Saved entries
---+---

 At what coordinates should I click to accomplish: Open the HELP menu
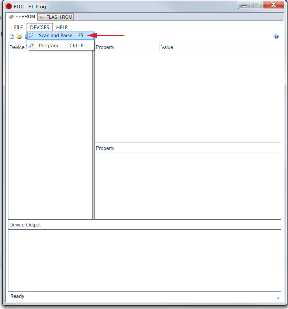(x=62, y=27)

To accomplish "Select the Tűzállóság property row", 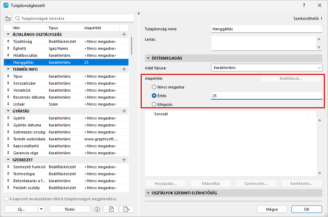I will point(66,41).
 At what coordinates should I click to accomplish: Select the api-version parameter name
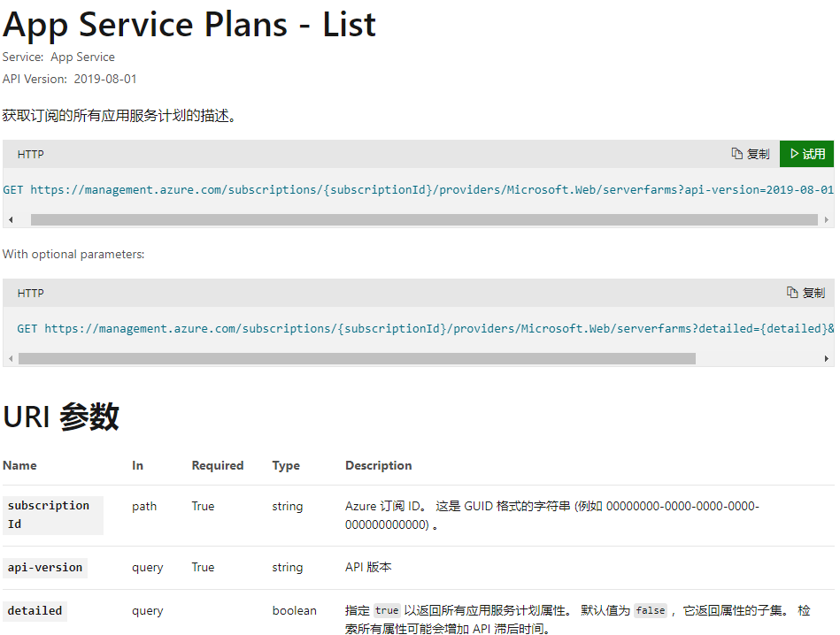[45, 568]
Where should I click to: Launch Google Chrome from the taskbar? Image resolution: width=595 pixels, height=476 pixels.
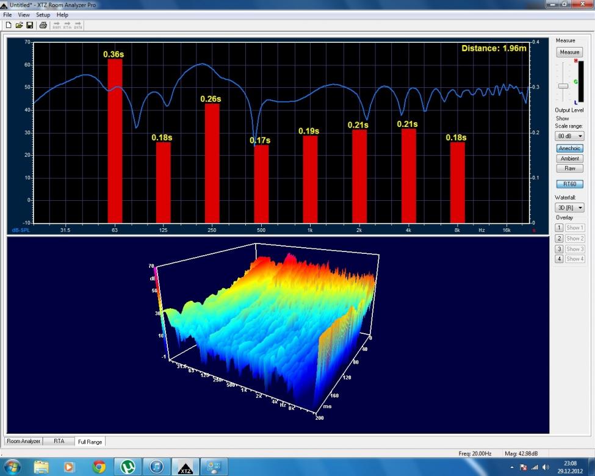click(x=99, y=467)
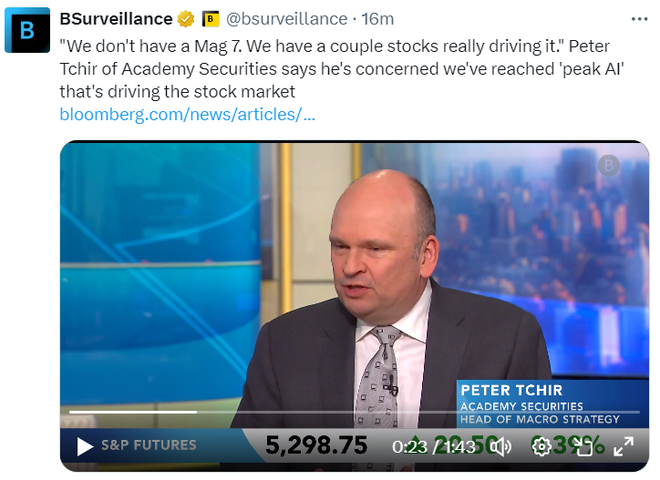This screenshot has width=660, height=480.
Task: Click the Bloomberg watermark on video
Action: tap(608, 165)
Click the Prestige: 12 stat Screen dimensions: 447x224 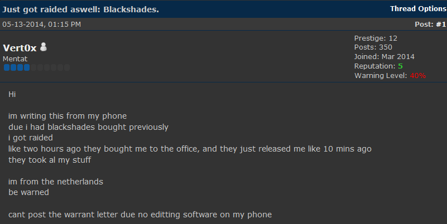[376, 38]
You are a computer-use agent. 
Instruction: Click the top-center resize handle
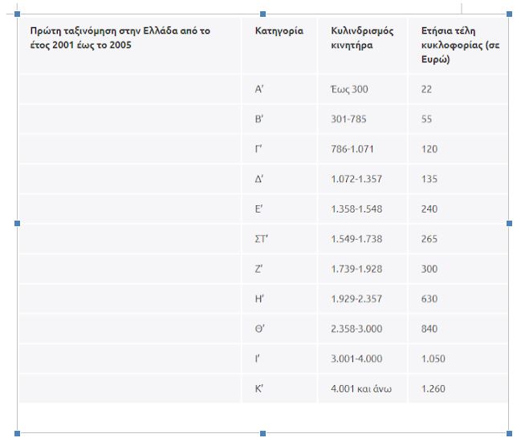click(x=263, y=14)
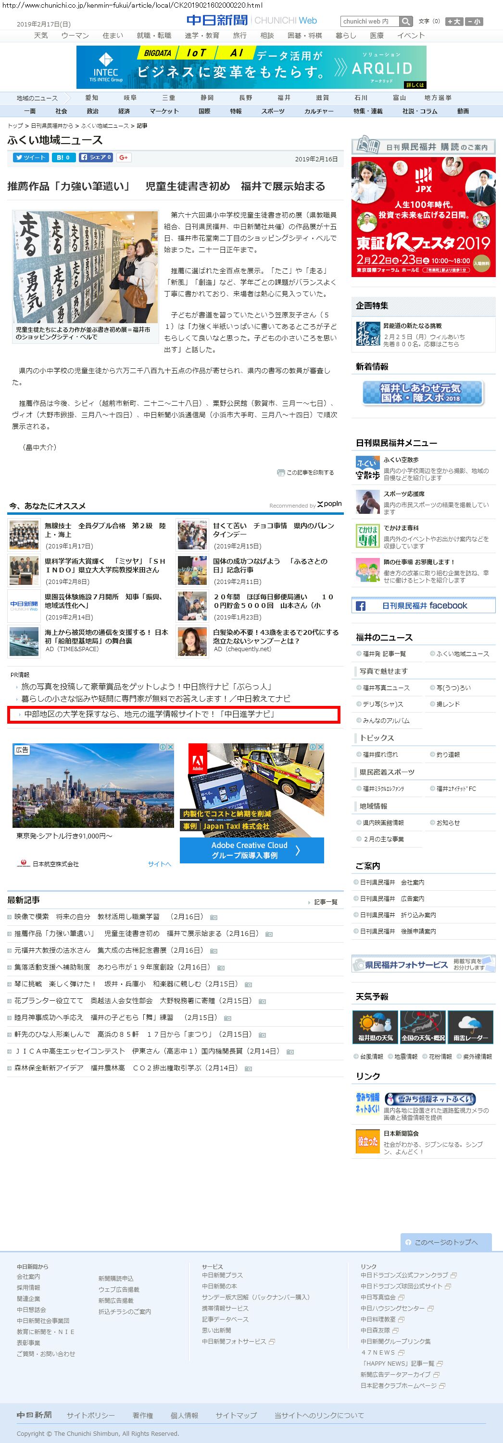Screen dimensions: 503x1443
Task: Click the Facebook share button
Action: pyautogui.click(x=96, y=157)
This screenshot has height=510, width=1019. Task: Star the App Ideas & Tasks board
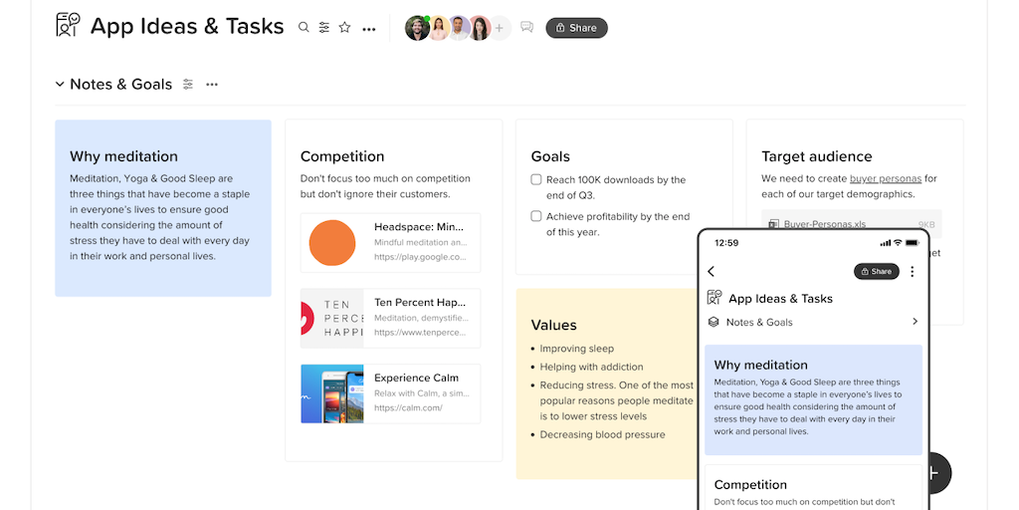pos(345,28)
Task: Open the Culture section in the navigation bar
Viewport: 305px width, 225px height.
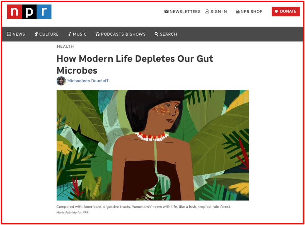Action: [49, 34]
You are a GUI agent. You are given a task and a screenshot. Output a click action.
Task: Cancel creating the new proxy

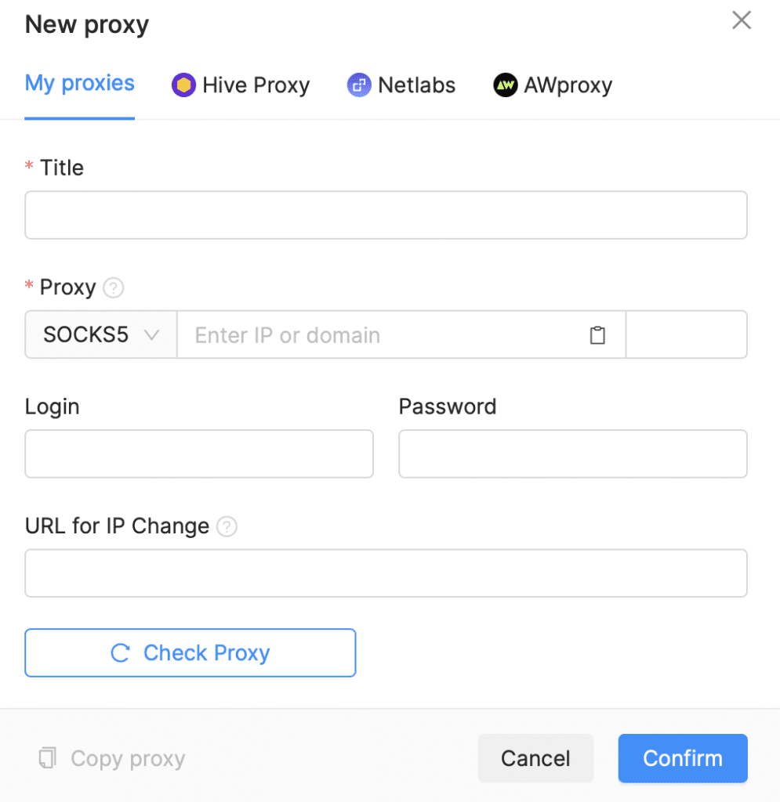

---+---

**PROBLEM DETAILS**
Return only the line with "Task: Open the" and the lines after it up to the end of the records, exact and free of pictures.

**OUTPUT OF THE TASK**
Task: Open the Culture section in the navigation bar
Viewport: 305px width, 225px height.
Action: [49, 34]
You are a GUI agent. You are given a task and a screenshot. Output a click action.
Task: Cancel creating the new proxy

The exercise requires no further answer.